Value apparel retailers reported stronger revenue growth in comparison to premium retailers in FY25 at a time when discretionary spending had been weak, especially in urban areas, data showed. While most premium retailers are hoping demand conditions will improve in FY26 on the back of fiscal and monetary policy measures, some experts say that it may show up with a lag.

Firms such as Vishal Mega Mart, V2 Retail, V-Mart Retail, and Baazar Style Retail, all value fashion retailers reported double-digit revenue growth between 17% and 62% in FY25, even as premium retailers such as Vedant Fashions and Arvind Fashions posted single-digit revenue growth (1-8%) and Aditya Birla Fashion saw a sales decline of 47.5%. Same-store sales growth (SSG) for most of these value retailers was in the region of 12-29% in FY25, while SSG for premium retailers remained largely flat.

Shoppers Stop, the country’s oldest department store chain, posted a 14.3% revenue growth in FY25 versus 9.2% in FY24. This came on the back of an aggressive store rationalisation strategy aimed at improving sales and profitability, sector experts said. Trent, best-known for its Zudio value apparel chain, while posting a nearly 39% topline growth in FY25, actually saw revenue growth slide from the 50% reported in FY24, amid growing competition. A high base also contributed to Trent’s FY25 sales growth rate being lower than the previous year, sector experts said. Trent’s SSG moderated to mid-single-digit levels (in FY25) from double-digit levels seen earlier.

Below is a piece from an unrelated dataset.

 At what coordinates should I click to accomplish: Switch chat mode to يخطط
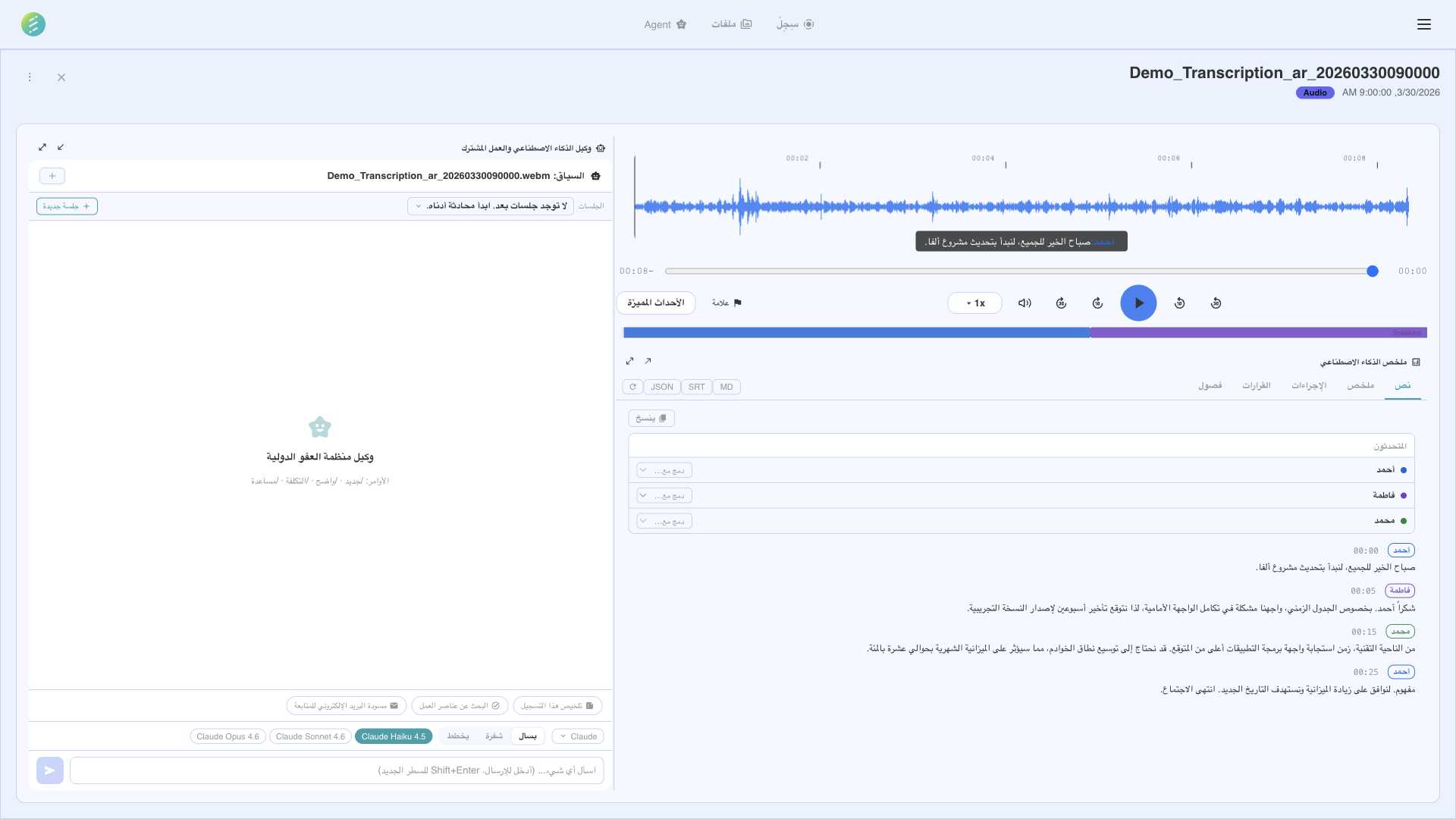coord(457,736)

Last week, Trent’s management, led by MD P Venkatesalu, had guided for a 25% compound annual growth rate in terms of sales for the next five-to-10 years in its investor meet. The company said it was planning to grow sales through expansion of stores and tapping adjacent categories as well as improving profitability through cost control measures.

At a broader level though, analysts as well as companies point to a wider retail slowdown in large urban centres for premium retailers reporting weaker topline numbers versus value retailers in FY25. Global uncertainties and the need to keep non-essential expenditure under control have led to a slowdown in sales for premium retailers. In contrast, value retailers are seeing aspirations grow in tier 3 and tier 4 markets, contributing to their growth.

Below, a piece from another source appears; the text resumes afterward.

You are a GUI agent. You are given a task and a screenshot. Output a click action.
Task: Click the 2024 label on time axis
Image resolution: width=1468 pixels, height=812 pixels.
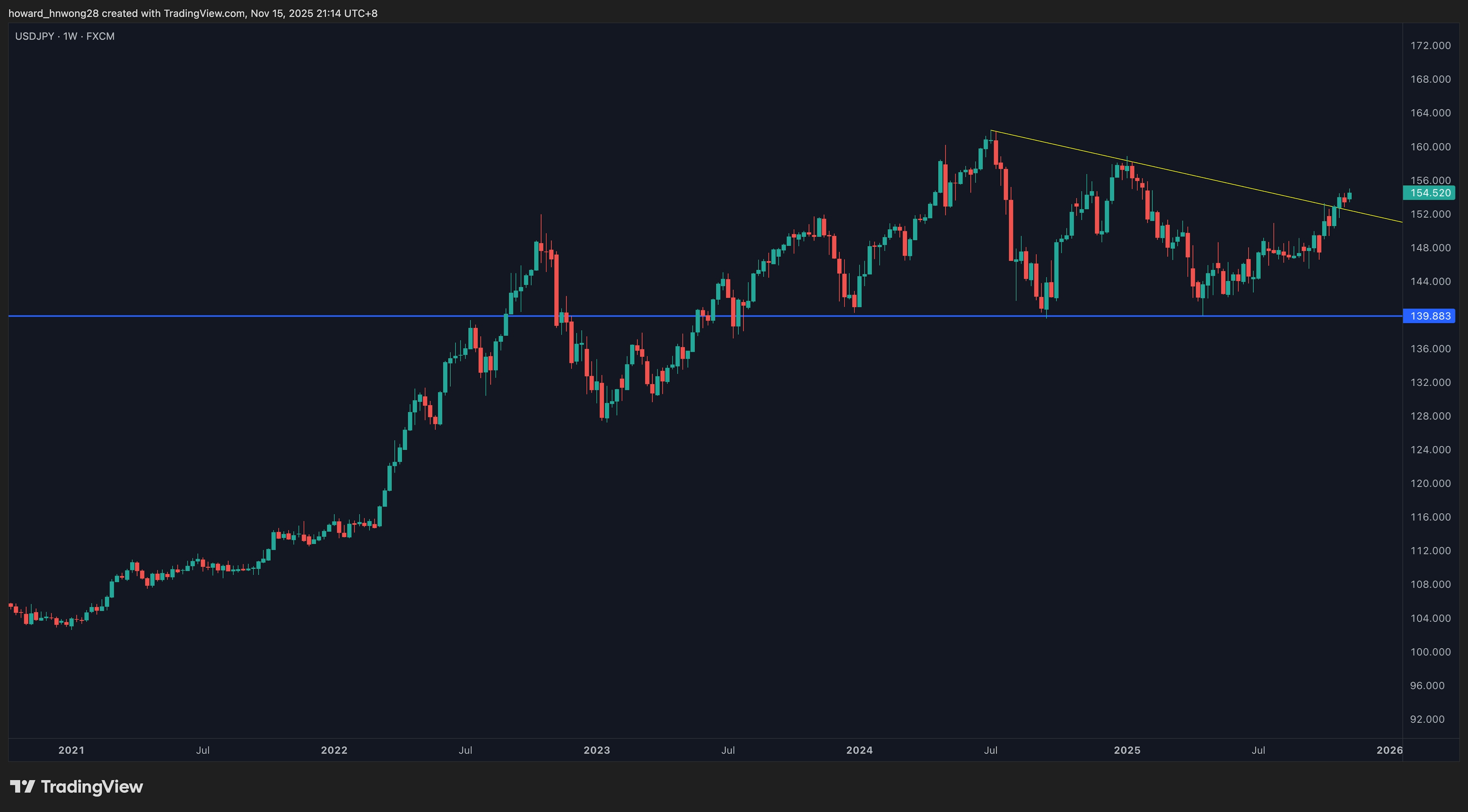pos(859,750)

“There is a shift happening from unorganised to organised retail in small towns,” Lalit Agarwal, managing director, V-Mart Retail, said. “Consumers here are finding it convenient to shop at these locations, which is driving growth,” he said.

Gautam Duggad, head of research and director, institutional equities at brokerage Motilal Oswal, says that the shift from unorganised to organised retail has been driven in part by private label penetration as well as accelerated store expansion by retail companies in small cities.

“There is a continued shift happening from unorganised to organised retail, which has increased in the last few years. At the same time, deeper private label penetration as well as rising aspirations in smaller markets is contributing to growth,” he said.

Gunendra Kapur, MD & CEO, Vishal Mega Mart, says that his company’s approach remains centered on deepening market penetration and strengthening its private label portfolio. Private labels contributed 73.1% to overall revenue of Vishal Mega Mart in FY25, up from 71.8% in FY24, Kapur said.

The company operates 696 stores across 458 cities in the country, with a plan to add about 90 stores in FY26, largely in small cities.